A run of records
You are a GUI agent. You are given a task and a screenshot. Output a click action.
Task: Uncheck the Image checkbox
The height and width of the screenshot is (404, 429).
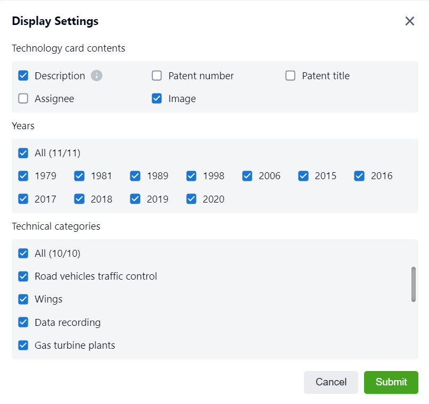pyautogui.click(x=157, y=98)
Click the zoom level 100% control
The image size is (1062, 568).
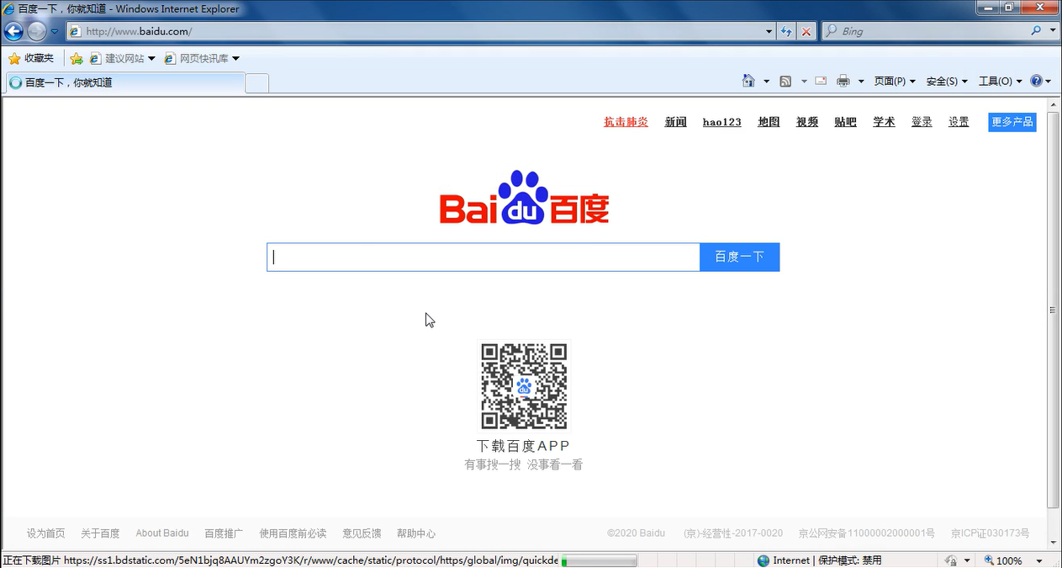pyautogui.click(x=1009, y=560)
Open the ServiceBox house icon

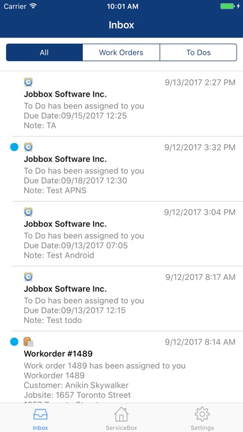[x=122, y=414]
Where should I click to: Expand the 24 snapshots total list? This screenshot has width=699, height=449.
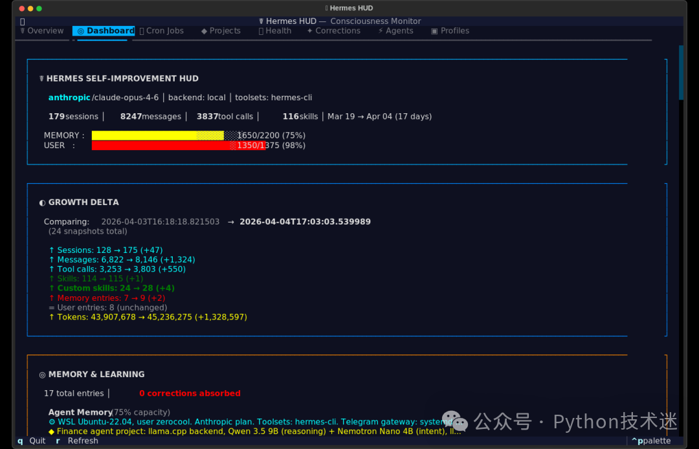click(x=88, y=231)
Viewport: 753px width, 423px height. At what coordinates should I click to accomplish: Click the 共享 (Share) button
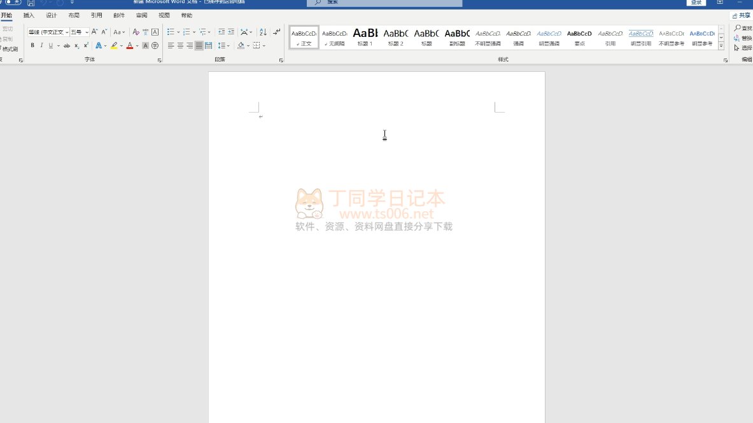(x=742, y=15)
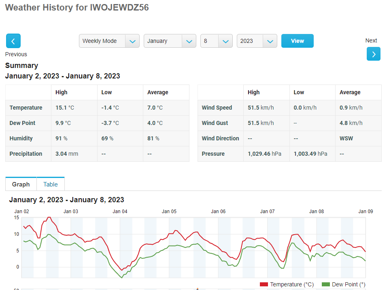This screenshot has height=290, width=389.
Task: Click the 1,029.46 hPa pressure high value
Action: [264, 154]
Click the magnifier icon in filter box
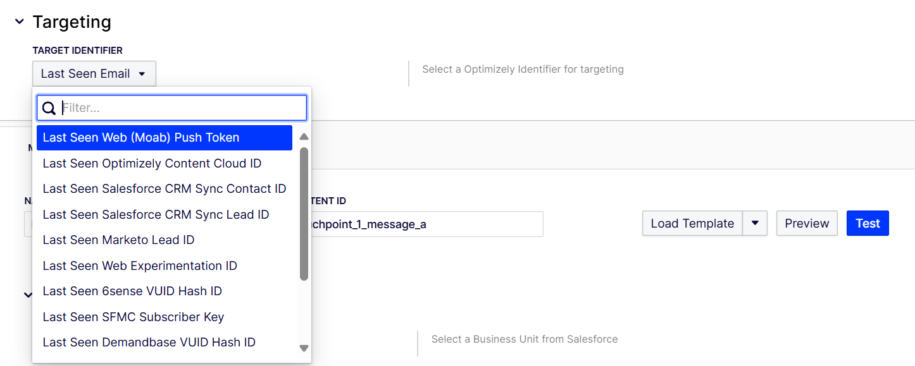The image size is (915, 366). coord(49,108)
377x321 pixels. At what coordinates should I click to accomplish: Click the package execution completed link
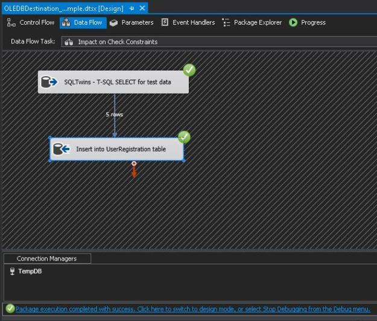click(192, 309)
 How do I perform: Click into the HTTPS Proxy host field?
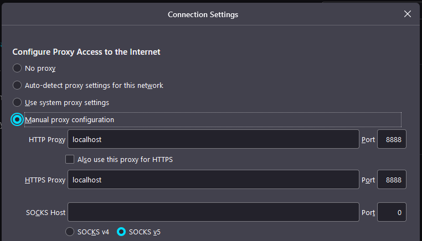tap(213, 180)
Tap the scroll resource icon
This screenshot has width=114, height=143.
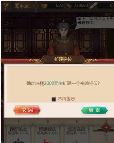point(94,6)
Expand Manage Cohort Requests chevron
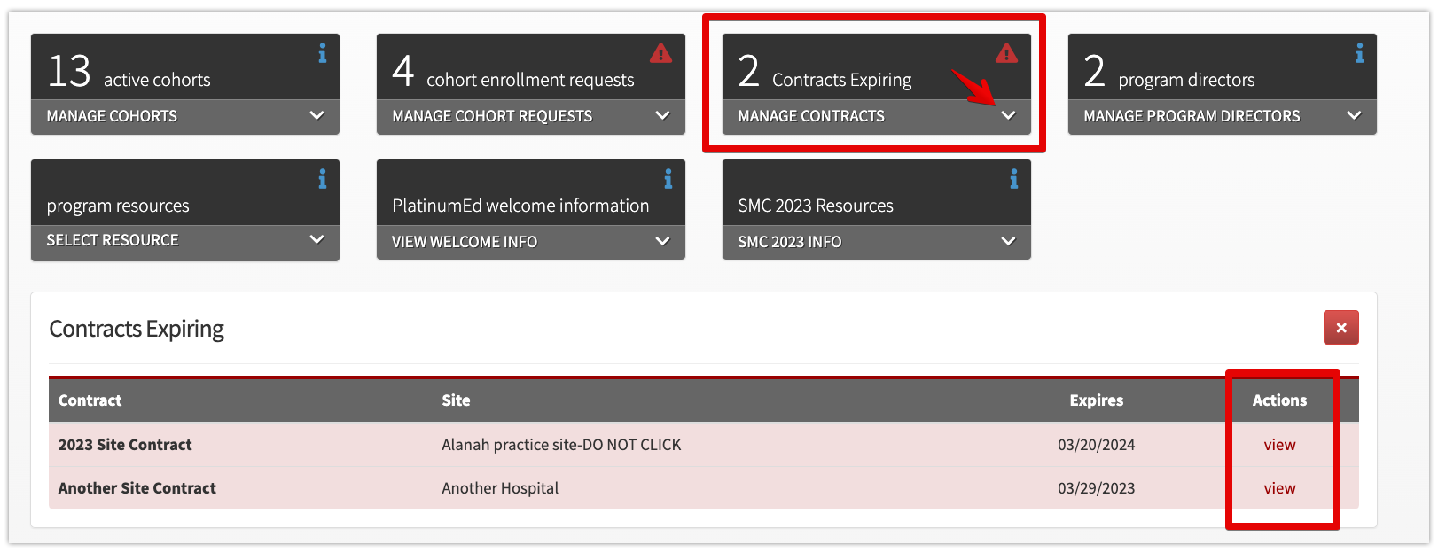1438x552 pixels. (662, 115)
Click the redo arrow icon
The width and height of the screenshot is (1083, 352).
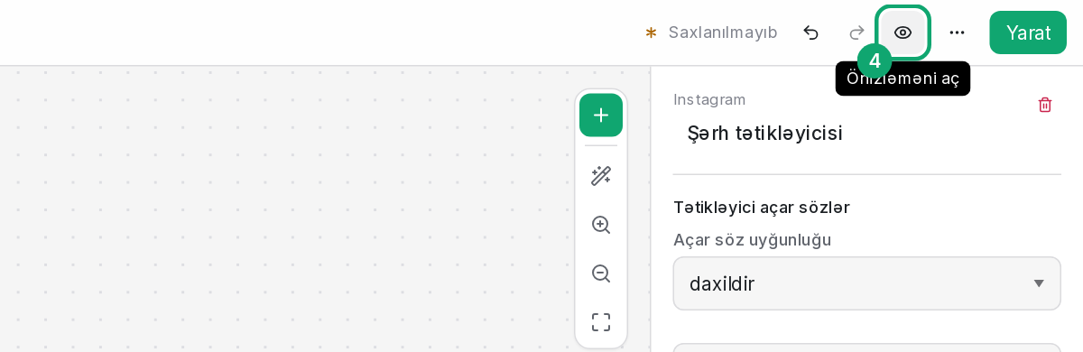coord(856,32)
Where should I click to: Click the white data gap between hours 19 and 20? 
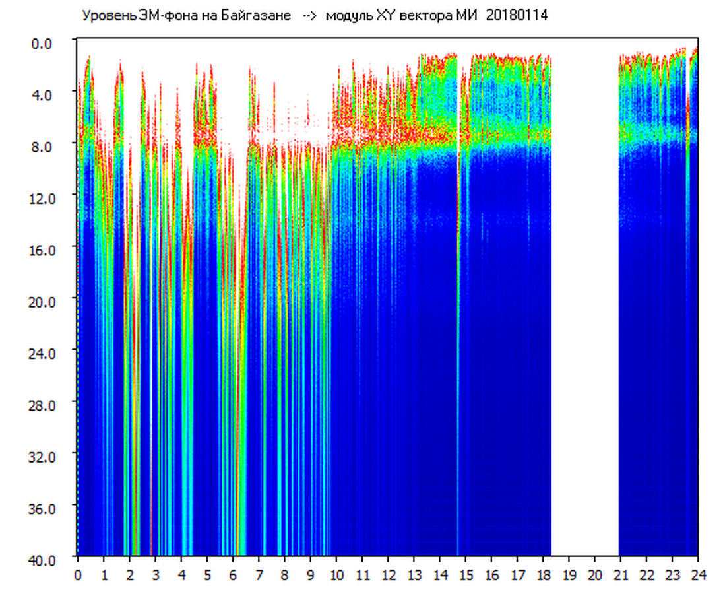584,297
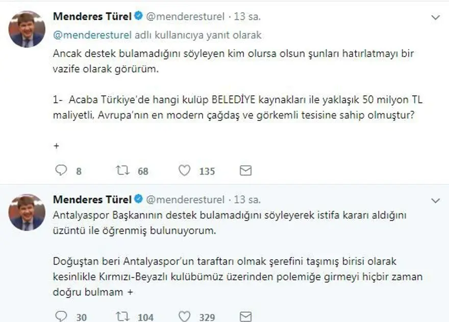Open Menderes Türel's name in first tweet

(92, 17)
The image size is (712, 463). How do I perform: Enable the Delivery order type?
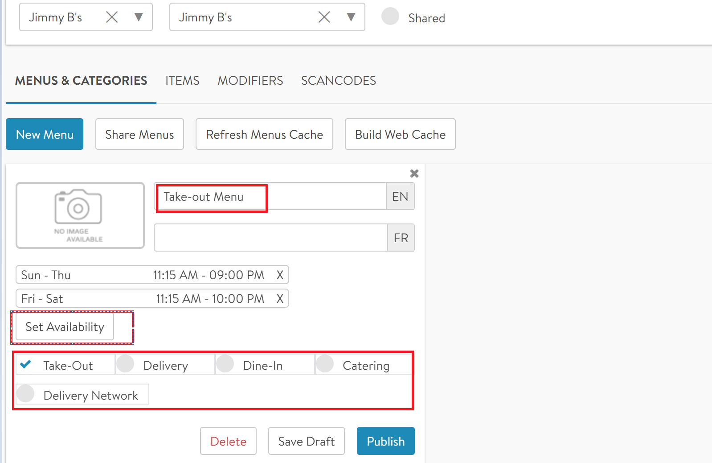126,364
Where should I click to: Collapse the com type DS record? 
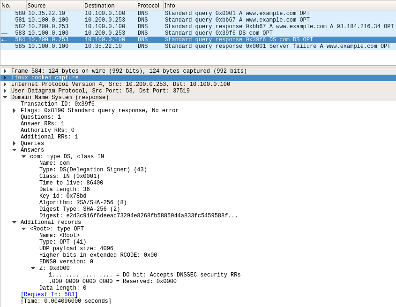(x=23, y=157)
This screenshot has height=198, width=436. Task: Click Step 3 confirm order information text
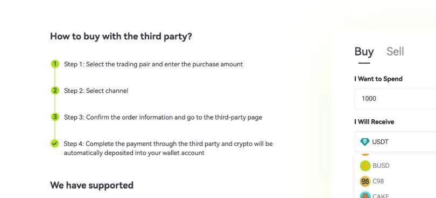click(163, 117)
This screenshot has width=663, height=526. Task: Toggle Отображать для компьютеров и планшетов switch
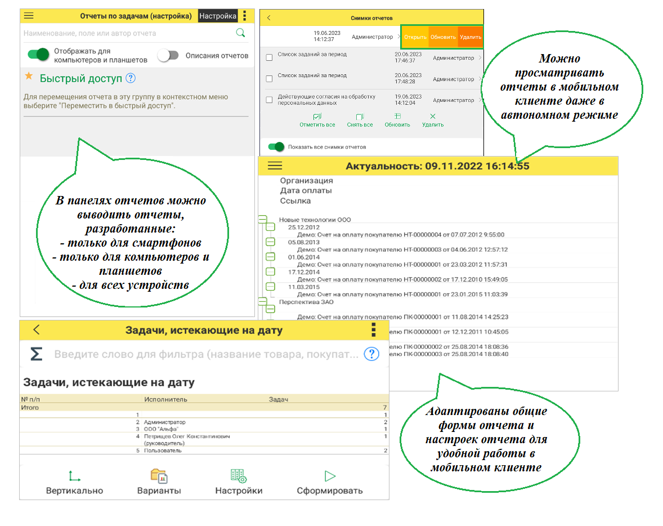(x=39, y=55)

> **Task objective**
Repeat the records above word for word, from the very first line through the line that contains "tap(213, 180)", including that line. Leave the pictures out of your answer.

> **Answer to this exercise**
You are a GUI agent. You are given a task and a screenshot. Output a click action.
Task: Uncheck the Image checkbox
The height and width of the screenshot is (404, 429).
pyautogui.click(x=157, y=98)
Click the zoom level 100% control
The image size is (1062, 568).
pyautogui.click(x=1009, y=560)
Open the ServiceBox house icon

[x=122, y=414]
Where should I click to: Expand the 24 snapshots total list? This screenshot has width=699, height=449.
click(x=88, y=231)
Viewport: 753px width, 423px height. At what coordinates should I click to accomplish: Click the 共享 (Share) button
(x=742, y=15)
This screenshot has height=290, width=389.
Task: Click the 1,029.46 hPa pressure high value
Action: [264, 154]
Click the magnifier icon in filter box
The image size is (915, 366). coord(49,108)
377x321 pixels. At what coordinates should I click to accomplish: Click the package execution completed link
click(192, 309)
 How do I perform: Click into the HTTPS Proxy host field?
tap(213, 180)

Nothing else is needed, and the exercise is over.